(MATERIAL SHOWN)

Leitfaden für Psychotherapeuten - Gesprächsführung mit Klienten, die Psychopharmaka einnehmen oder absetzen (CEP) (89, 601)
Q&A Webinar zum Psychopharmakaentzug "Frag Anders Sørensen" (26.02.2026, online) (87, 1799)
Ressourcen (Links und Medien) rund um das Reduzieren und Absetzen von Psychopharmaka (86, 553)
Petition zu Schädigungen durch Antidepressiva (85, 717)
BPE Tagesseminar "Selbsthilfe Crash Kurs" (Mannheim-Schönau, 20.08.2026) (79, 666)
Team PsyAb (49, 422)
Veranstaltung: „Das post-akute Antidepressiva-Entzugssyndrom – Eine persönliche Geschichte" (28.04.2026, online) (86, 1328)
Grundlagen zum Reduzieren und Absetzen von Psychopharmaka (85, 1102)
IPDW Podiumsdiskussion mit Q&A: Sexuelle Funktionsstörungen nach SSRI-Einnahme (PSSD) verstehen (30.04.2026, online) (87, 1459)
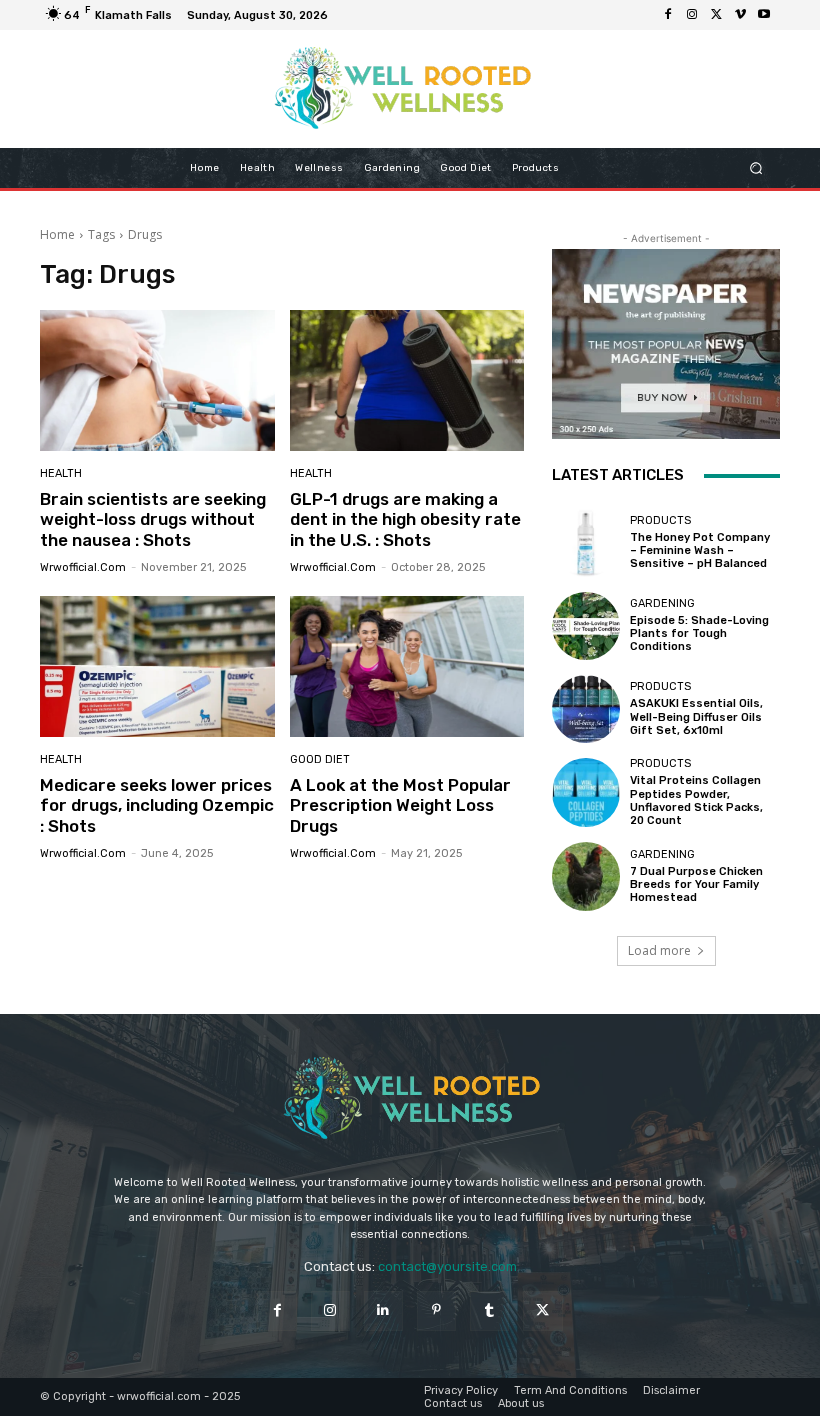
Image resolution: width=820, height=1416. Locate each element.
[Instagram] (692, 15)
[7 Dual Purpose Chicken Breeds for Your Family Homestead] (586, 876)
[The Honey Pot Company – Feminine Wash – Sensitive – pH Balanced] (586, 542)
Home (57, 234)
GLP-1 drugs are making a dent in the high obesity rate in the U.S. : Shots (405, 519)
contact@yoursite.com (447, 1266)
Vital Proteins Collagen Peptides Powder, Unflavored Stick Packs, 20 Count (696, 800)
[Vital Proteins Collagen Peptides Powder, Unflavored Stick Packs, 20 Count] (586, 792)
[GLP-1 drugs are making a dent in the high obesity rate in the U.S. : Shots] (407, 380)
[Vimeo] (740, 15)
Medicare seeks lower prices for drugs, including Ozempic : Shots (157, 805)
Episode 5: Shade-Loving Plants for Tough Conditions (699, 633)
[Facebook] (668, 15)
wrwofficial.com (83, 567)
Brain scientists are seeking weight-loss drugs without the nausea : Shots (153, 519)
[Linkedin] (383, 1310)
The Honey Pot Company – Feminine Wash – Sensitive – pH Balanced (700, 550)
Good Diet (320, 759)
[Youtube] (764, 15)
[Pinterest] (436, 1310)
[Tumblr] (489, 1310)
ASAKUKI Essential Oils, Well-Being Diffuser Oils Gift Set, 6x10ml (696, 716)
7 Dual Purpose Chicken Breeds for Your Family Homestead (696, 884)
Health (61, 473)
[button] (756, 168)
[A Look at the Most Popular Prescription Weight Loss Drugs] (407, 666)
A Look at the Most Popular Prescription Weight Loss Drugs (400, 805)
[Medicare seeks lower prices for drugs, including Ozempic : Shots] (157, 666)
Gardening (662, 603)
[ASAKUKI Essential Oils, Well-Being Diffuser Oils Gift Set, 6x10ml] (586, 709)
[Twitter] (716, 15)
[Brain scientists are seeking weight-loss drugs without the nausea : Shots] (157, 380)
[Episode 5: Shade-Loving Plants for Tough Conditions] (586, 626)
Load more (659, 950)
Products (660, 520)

(End MATERIAL SHOWN)

Stop at the line containing "Q&A Webinar zum". Please print exactly every line before it from the start of the records, plus that line itself, and nothing else.

Leitfaden für Psychotherapeuten - Gesprächsführung mit Klienten, die Psychopharmaka einnehmen oder absetzen (CEP) (89, 601)
Q&A Webinar zum Psychopharmakaentzug "Frag Anders Sørensen" (26.02.2026, online) (87, 1799)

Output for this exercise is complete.